→ **Required work**: Set out exactly every line of the entries below, starting at the line that holds "Viewport: 819px width, 592px height." and stopping after the line that holds "Expand the Feb".

→ **Listed entries**:
= = =

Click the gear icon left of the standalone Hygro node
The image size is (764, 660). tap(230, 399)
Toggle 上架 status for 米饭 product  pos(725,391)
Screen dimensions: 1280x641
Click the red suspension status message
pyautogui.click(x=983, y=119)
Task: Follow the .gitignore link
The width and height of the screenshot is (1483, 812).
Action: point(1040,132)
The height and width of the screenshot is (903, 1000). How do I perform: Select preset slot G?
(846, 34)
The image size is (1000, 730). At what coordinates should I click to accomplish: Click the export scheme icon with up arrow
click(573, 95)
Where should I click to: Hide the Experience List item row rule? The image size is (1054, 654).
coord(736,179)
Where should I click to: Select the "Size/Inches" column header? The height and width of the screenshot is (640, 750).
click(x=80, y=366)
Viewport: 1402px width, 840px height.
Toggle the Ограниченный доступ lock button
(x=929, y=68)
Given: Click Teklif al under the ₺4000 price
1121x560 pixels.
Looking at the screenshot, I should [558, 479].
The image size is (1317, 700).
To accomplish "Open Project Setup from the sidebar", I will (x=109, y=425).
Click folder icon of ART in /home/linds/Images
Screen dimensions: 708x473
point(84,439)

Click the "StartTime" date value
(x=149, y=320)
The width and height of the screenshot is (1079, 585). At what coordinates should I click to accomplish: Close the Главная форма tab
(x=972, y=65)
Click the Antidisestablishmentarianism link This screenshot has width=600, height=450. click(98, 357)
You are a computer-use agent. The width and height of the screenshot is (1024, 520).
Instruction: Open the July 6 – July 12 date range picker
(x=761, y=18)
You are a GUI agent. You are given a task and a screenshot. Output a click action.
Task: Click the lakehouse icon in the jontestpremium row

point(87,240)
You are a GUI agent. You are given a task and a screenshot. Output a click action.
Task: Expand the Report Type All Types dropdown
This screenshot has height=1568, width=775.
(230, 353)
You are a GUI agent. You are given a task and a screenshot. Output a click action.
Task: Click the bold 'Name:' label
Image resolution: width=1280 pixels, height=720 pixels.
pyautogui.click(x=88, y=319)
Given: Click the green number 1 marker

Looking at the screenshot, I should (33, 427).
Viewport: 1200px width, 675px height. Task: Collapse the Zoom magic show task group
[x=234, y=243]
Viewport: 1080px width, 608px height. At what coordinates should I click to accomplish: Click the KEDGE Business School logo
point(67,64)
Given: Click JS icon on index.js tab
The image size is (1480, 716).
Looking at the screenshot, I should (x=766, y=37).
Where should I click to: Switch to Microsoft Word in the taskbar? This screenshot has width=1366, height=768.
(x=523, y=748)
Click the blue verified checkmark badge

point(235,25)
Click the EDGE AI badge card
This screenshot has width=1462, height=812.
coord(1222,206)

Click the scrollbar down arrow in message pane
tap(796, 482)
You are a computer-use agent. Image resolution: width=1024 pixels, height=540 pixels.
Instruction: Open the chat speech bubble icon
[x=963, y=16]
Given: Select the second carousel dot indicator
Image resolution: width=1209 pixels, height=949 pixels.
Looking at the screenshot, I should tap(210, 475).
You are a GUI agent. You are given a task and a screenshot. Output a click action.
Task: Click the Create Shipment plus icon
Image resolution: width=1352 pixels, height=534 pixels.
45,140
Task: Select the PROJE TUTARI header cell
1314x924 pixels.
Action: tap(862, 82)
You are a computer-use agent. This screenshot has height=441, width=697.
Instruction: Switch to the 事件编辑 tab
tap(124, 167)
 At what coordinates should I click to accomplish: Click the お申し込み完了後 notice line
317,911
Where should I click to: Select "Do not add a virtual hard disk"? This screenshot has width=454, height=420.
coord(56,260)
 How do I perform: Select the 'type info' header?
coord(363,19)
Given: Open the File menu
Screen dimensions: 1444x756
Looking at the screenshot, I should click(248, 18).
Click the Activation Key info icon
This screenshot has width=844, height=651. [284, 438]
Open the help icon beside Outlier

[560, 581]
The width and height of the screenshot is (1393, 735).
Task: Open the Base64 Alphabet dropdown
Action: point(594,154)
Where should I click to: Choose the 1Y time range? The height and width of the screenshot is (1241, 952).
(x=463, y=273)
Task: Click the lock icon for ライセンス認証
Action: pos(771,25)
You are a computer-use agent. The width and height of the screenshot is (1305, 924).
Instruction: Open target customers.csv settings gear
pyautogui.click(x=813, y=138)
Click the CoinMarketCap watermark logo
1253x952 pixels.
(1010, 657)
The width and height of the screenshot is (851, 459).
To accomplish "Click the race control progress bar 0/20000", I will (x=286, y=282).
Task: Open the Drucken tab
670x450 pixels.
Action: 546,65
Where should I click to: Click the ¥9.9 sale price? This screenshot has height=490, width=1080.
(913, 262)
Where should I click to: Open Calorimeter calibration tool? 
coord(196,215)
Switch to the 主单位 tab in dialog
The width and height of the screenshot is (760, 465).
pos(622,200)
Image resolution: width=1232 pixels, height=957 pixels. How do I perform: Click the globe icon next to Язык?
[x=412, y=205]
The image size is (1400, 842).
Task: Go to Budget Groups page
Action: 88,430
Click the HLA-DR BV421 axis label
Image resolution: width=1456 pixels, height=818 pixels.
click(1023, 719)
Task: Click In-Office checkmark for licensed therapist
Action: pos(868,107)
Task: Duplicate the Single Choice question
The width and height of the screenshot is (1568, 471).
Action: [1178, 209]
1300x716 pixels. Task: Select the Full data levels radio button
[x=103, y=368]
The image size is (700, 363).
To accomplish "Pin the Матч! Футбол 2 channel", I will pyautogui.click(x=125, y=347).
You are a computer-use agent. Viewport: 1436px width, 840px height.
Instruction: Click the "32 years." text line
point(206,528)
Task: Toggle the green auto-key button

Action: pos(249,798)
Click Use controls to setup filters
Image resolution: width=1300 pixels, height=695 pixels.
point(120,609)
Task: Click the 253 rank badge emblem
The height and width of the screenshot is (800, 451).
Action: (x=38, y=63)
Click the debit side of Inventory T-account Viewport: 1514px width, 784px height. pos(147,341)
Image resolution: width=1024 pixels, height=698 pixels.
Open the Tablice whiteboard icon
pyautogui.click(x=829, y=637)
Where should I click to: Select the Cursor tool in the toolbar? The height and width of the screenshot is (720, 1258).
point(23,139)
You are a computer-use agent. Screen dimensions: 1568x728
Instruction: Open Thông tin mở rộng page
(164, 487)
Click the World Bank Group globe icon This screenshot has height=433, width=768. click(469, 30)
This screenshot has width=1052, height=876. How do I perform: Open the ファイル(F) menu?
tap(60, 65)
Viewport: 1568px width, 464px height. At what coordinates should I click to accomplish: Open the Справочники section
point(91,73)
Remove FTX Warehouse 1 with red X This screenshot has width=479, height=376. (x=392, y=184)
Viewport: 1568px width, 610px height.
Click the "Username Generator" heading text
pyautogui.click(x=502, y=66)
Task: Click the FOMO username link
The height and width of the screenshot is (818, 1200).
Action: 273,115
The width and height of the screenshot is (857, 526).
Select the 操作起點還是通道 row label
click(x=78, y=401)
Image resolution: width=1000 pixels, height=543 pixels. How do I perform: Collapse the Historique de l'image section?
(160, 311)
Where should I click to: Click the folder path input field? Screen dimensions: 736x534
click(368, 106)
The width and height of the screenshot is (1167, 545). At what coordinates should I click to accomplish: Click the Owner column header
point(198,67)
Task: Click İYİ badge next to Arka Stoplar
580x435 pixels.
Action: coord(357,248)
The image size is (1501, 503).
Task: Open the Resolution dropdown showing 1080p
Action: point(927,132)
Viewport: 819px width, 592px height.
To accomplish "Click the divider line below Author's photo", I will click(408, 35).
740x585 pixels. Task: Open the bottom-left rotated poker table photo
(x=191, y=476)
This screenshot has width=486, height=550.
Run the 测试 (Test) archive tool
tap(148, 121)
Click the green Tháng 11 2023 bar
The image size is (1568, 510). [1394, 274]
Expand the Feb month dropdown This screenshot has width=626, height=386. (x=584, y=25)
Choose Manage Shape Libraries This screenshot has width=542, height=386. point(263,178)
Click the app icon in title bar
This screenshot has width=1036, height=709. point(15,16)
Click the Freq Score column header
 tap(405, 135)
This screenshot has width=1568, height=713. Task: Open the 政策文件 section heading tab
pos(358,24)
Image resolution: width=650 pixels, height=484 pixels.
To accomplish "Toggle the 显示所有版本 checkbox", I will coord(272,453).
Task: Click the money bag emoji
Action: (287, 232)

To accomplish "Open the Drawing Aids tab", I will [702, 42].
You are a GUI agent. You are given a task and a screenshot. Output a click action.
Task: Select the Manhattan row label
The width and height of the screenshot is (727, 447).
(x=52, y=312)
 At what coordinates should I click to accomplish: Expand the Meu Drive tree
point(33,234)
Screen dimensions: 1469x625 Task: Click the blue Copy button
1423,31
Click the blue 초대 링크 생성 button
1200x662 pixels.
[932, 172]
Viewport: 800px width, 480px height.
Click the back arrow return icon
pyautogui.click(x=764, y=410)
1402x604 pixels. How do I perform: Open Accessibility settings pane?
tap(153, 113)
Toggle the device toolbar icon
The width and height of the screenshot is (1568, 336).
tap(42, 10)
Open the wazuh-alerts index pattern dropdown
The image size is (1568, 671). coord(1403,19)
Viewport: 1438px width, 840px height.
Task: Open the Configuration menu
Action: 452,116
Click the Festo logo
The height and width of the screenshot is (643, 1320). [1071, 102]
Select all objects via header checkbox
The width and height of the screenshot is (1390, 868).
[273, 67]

= = =

→ **Response**:
Viewport: 819px width, 592px height.
To accomplish "Click the divider line below Author's photo", I will click(408, 35).
740x585 pixels. Task: Open the bottom-left rotated poker table photo
(x=191, y=476)
This screenshot has width=486, height=550.
Run the 测试 (Test) archive tool
tap(148, 121)
Click the green Tháng 11 2023 bar
The image size is (1568, 510). [1394, 274]
Expand the Feb month dropdown This screenshot has width=626, height=386. (x=584, y=25)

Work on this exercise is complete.